> Problem requirements: Give the listing again in full and exactly, apart from its pictures.

━━━━━ Data in this exercise ━━━━━

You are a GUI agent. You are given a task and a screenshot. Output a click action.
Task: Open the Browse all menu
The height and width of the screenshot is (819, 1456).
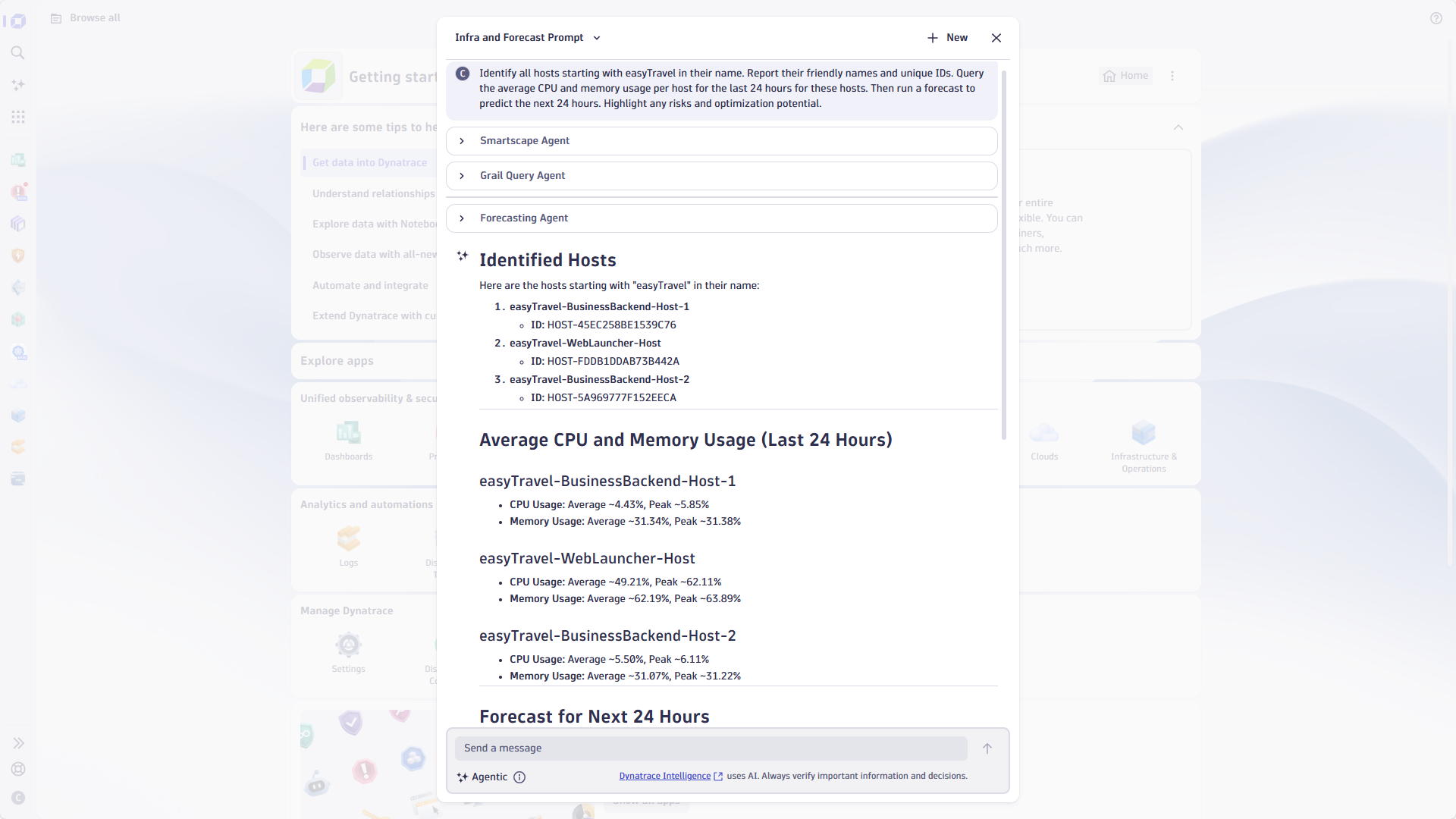[x=84, y=17]
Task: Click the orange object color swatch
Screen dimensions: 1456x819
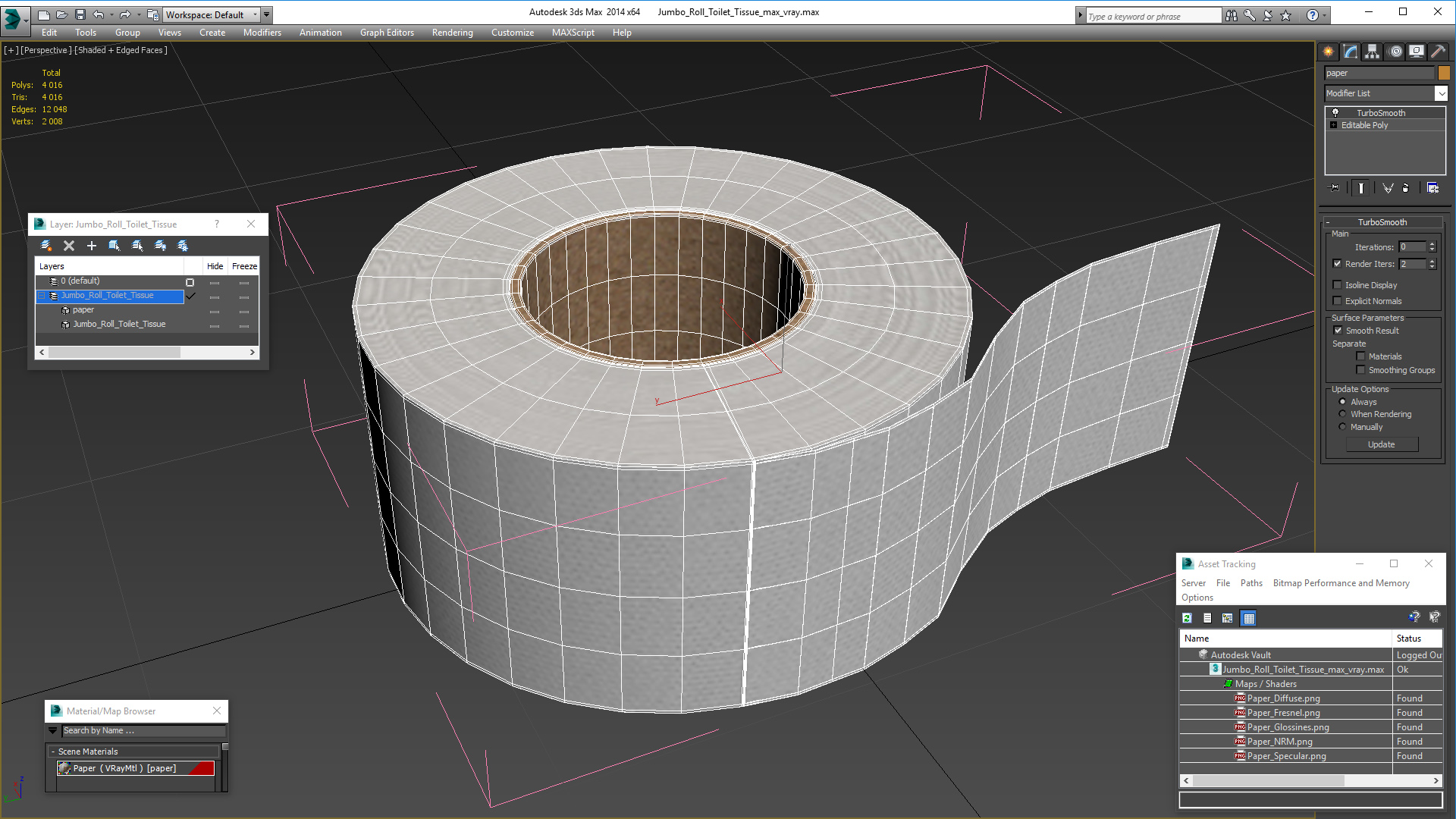Action: (1444, 73)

━━━━━

> Expected answer:
You are a GUI agent. You are given a task and a screenshot. Output a click action.
Task: Open the Browse all menu
The height and width of the screenshot is (819, 1456).
[x=84, y=17]
Task: Click the orange object color swatch
Screen dimensions: 1456x819
Action: (1444, 73)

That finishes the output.